Me+Em's Suit Lab Makes Women's Suiting More Inclusive for All Shapes
Clare Hornby built Me+Em's Suit Lab around "shoulder science" — because the right shoulder fit unlocks everything else in women's tailoring.

Clare Hornby has one goal with Me+Em's new Suit Lab: get every woman into a suit that actually fits her body. Not her neighbor's body. Hers.
The London-based founder and CEO launched Suit Lab as a modular suiting initiative built on what she calls "suit science," a framework the company spent significant time developing to help customers find a tailored silhouette regardless of shape. "Shoulder 'science' is the most important thing," Hornby said, putting the emphasis squarely on the part of a jacket that most brands treat as an afterthought. The result is a system of mix-and-match jackets and trousers available both online and in-store, with "endless mix-and-match options" as Hornby describes it.
The collection updates and expands existing silhouettes while introducing new ones. The Sharp Shoulder suit now comes in an Italian jacquard fabric, bringing texture into what can be a flat category. The brand's Oversized blazer was reimagined in a cropped length specifically engineered for an ideal hem-to-waist ratio, a proportional fix that changes how the whole look reads. Two entirely new styles round out the jacket lineup: the Slim Contour and the Oversized Short blazer.
The trouser side of the equation is where Suit Lab's mix-and-match logic really opens up. Customers can pair any jacket with a classic wide leg, a straight crop, or a kick flare.

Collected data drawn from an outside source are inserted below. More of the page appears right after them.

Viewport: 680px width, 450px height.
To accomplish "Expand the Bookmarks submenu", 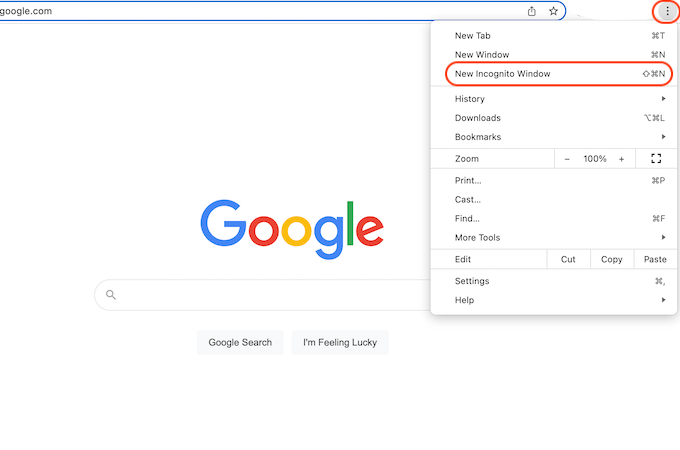I will coord(553,137).
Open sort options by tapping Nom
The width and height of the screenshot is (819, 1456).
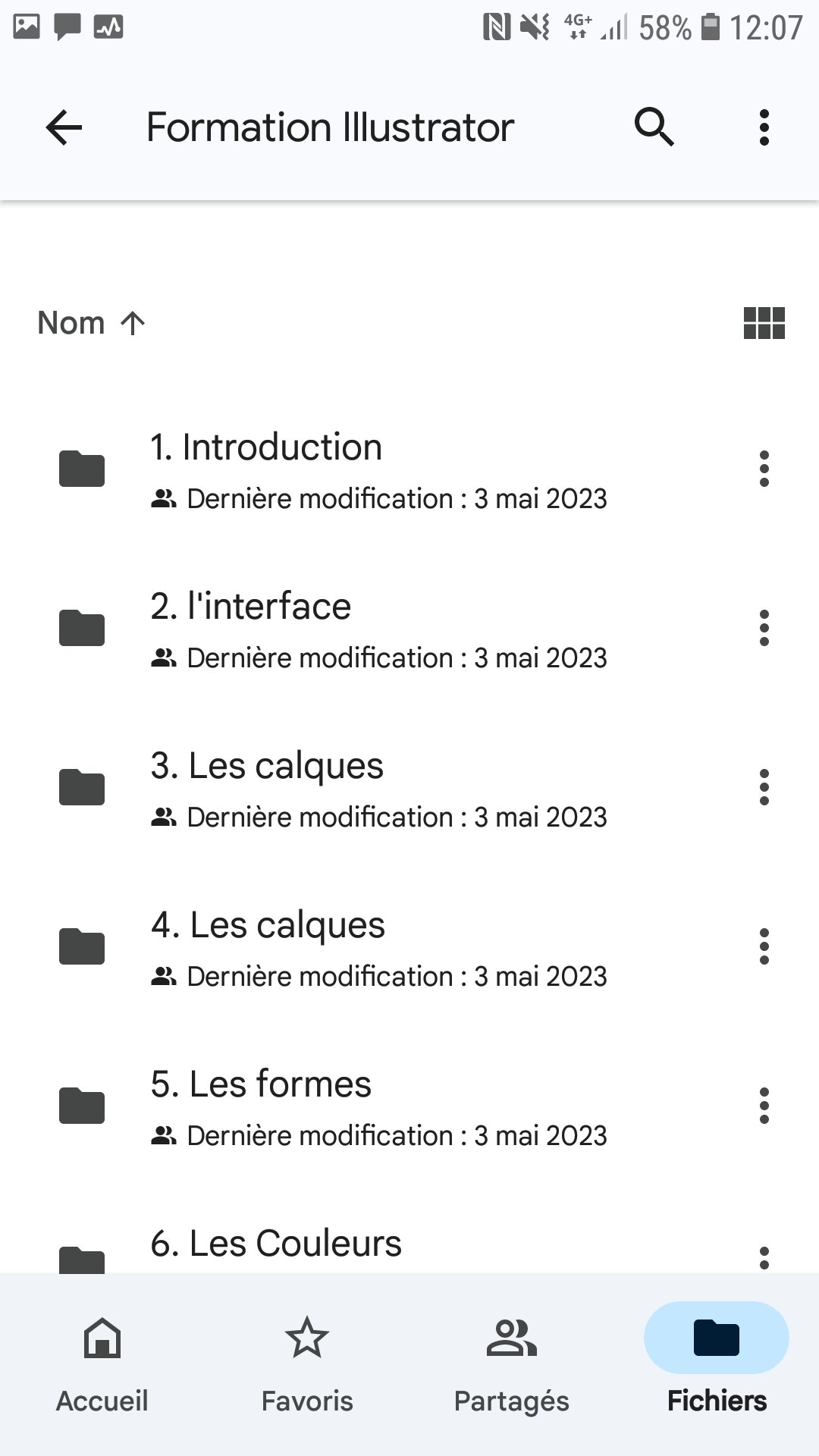coord(71,323)
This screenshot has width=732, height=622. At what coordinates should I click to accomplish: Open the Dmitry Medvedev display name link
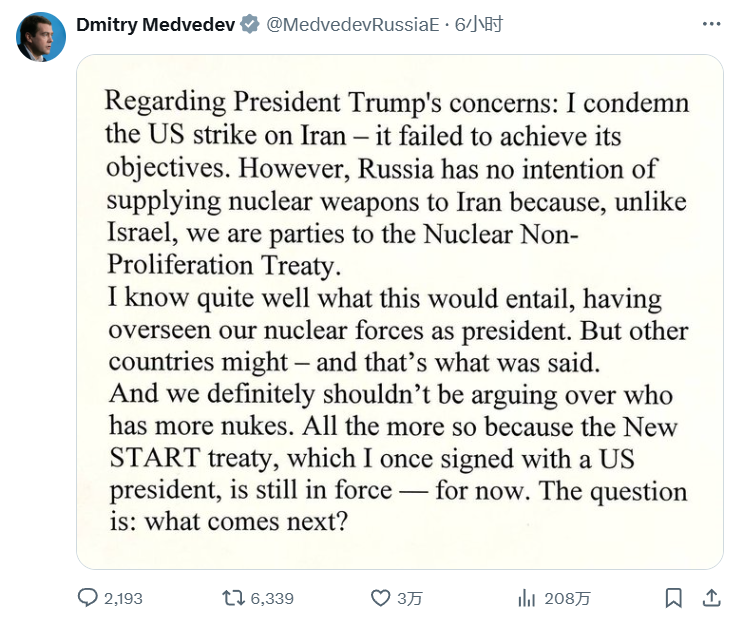pos(157,25)
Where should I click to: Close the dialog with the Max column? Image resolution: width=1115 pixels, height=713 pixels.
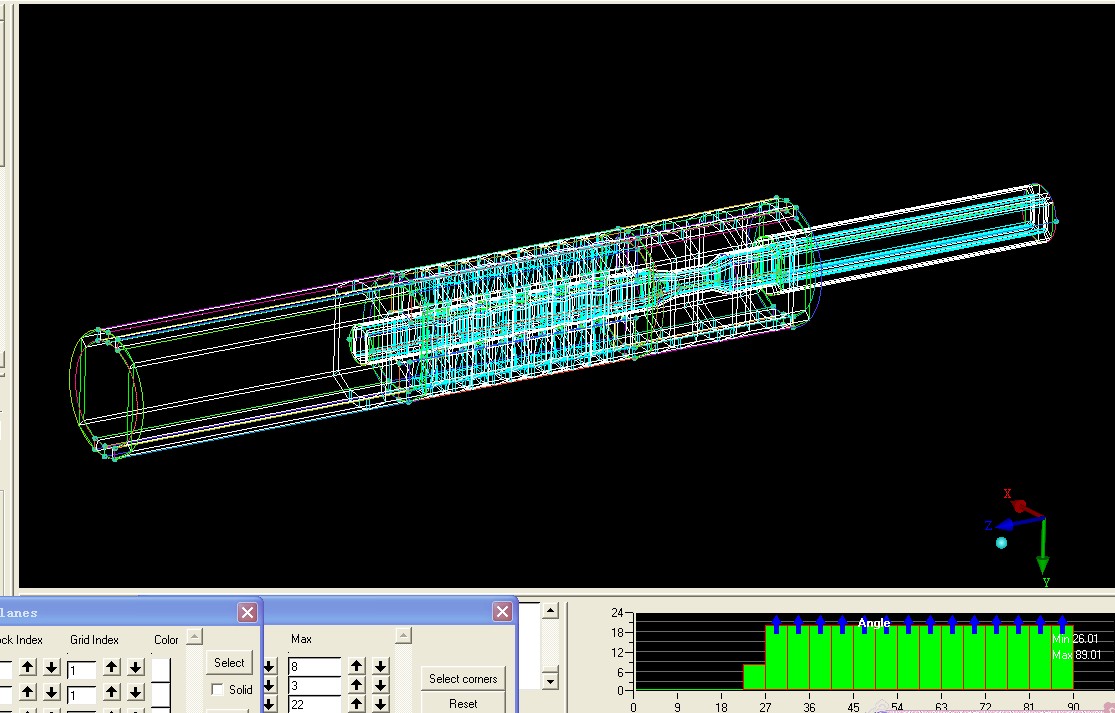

The Ultimate Wide trouser pushes volume further, while the Leg Elongater takes a more sculptural approach: soft but structured, fitted through the hips before opening into a flare. It's the kind of cut that does the work so the wearer doesn't have to think about it.

Hornby has been pushing this agenda for years, specifically targeting women who default to dresses and have historically avoided trousers. By her own account, that mission is working. Suit Lab is the next phase: not just convincing women to wear trousers, but giving them an architecture of separates confident enough to stand on their own and flexible enough to mix across occasions. The ambition, as she puts it, is simple: every woman should have at least one suit she can rely on and feel good in.
The modular approach is a smart response to the way women actually shop and dress now, building a wardrobe system rather than selling a single outfit. Whether Suit Lab becomes a permanent fixture in the Me+Em lineup or a seasonal push remains to be seen, but the design thinking behind it is thorough enough to deserve a longer run.